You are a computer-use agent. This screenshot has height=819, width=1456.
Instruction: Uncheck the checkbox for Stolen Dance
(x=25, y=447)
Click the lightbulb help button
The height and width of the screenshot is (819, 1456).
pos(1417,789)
---
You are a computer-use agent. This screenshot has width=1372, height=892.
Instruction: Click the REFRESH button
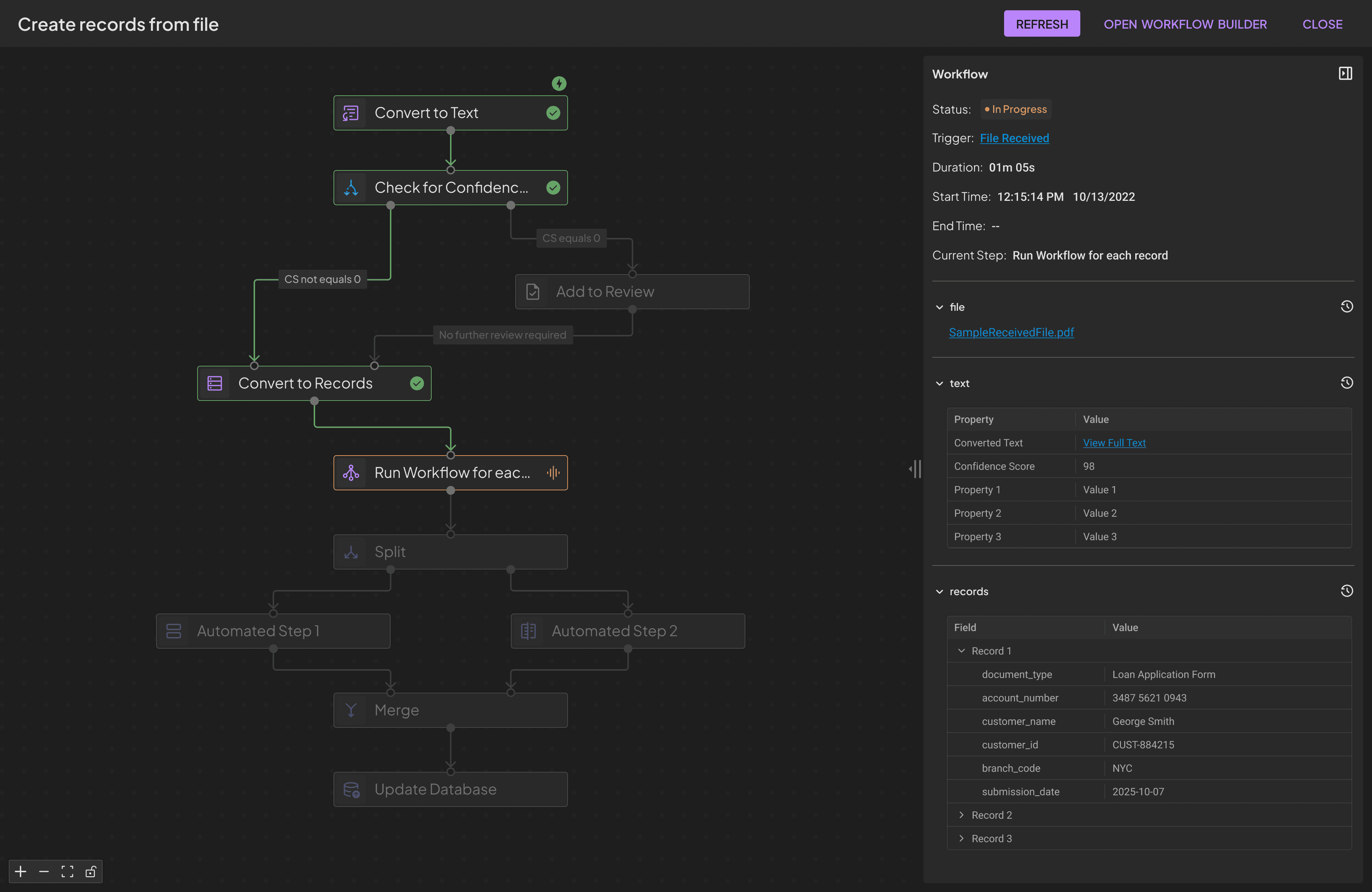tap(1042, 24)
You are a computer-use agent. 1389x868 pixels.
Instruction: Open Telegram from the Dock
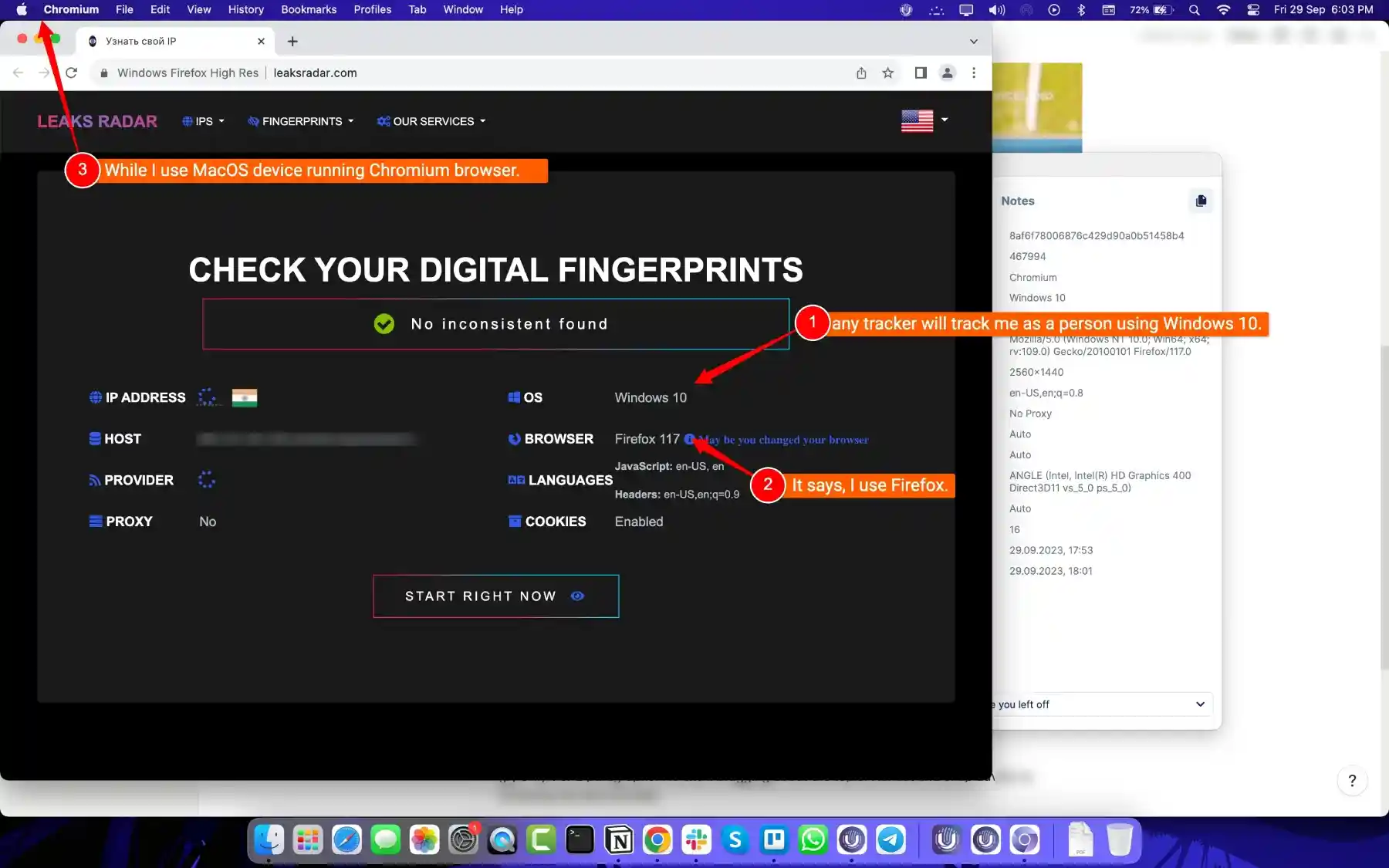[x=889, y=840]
...
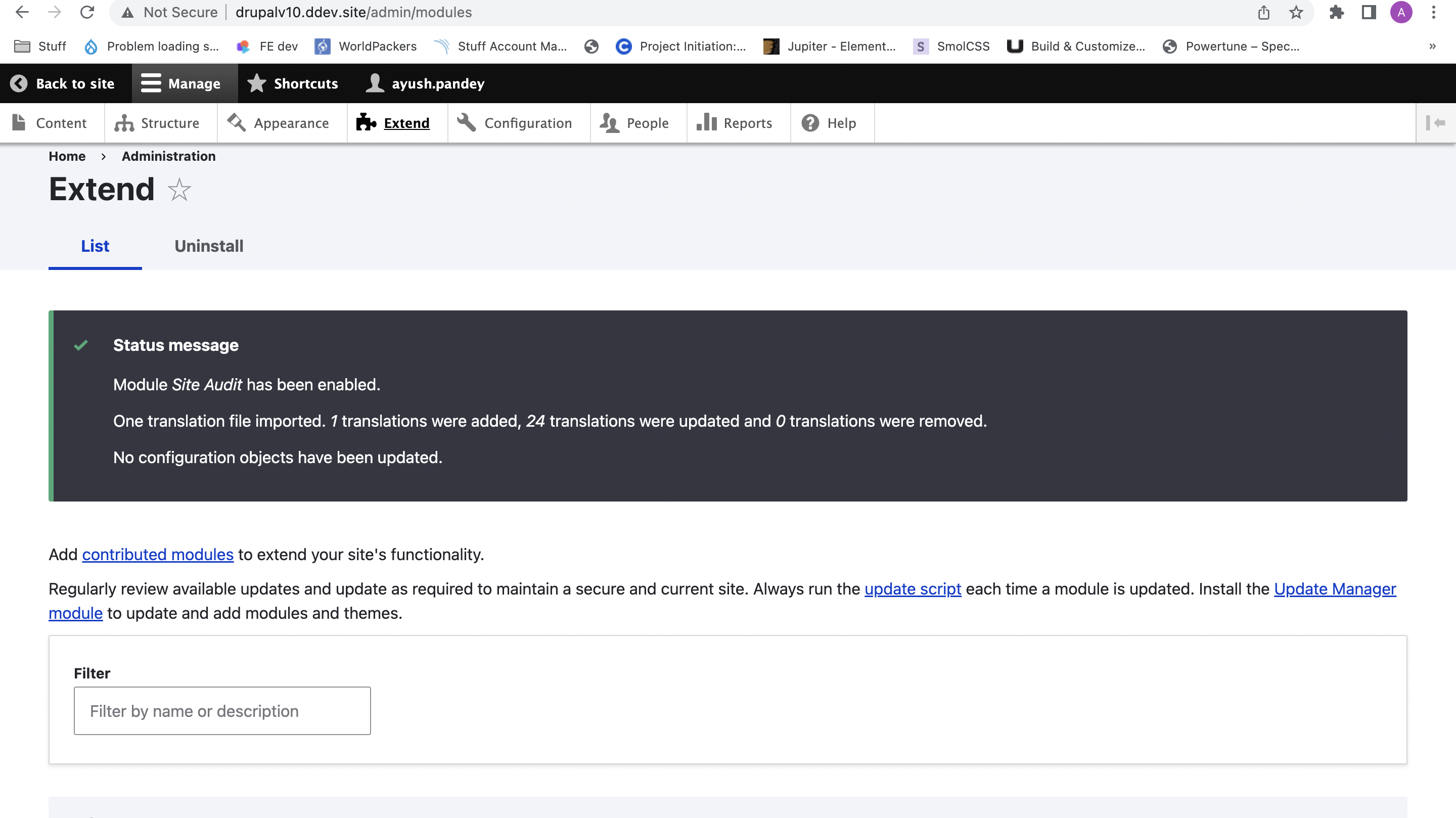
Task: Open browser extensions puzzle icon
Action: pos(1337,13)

◆ **WHAT IS EXPECTED**:
Show every line of the data that includes the string "computer".

◆ **EXERCISE ANSWER**:
You are a computer-use agent. This screenshot has height=819, width=1456.
You are a computer-use agent. This screenshot has width=1372, height=892.
You are a computer-use agent. 1389x868 pixels.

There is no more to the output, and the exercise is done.